- [PROMPT] The answer should be an exact repeat of the stretch of material below from the line containing "The height and width of the screenshot is (300, 565)." through the line containing "Open Live Help chat".

- [GIVEN INFORMATION]

########

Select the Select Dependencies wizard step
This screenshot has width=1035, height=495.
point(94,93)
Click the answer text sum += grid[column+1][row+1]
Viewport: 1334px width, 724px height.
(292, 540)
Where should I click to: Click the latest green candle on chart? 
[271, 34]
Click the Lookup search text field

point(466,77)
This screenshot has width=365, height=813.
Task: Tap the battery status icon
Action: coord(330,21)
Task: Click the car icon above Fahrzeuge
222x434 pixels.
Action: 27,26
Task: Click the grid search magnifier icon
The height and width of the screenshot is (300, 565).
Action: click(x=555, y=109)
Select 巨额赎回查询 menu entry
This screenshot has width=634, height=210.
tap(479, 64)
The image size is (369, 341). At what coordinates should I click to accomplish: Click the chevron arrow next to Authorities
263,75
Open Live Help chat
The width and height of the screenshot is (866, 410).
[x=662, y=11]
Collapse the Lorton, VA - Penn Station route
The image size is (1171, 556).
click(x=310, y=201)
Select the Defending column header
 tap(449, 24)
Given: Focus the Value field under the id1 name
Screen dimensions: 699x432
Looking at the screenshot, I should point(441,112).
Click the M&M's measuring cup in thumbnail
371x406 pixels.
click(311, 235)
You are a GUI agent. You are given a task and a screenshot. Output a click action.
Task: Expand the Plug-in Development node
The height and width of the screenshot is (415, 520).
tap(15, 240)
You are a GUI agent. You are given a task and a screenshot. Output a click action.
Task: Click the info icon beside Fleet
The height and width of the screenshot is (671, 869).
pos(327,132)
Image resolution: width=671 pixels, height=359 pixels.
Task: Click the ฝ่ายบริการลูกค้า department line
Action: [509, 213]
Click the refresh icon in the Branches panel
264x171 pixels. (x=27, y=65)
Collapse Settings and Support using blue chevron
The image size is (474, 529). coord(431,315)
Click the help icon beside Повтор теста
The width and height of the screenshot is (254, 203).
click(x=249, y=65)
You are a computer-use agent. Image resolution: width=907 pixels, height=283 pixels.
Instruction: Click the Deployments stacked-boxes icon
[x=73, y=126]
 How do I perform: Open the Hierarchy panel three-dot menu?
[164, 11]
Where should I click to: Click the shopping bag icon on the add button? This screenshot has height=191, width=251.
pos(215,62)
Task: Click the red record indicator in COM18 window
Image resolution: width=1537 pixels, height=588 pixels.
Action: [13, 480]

########

- [REPLY]
The height and width of the screenshot is (300, 565).
Action: click(x=555, y=109)
Select 巨额赎回查询 menu entry
This screenshot has width=634, height=210.
tap(479, 64)
The image size is (369, 341). At what coordinates should I click to accomplish: Click the chevron arrow next to Authorities
263,75
Open Live Help chat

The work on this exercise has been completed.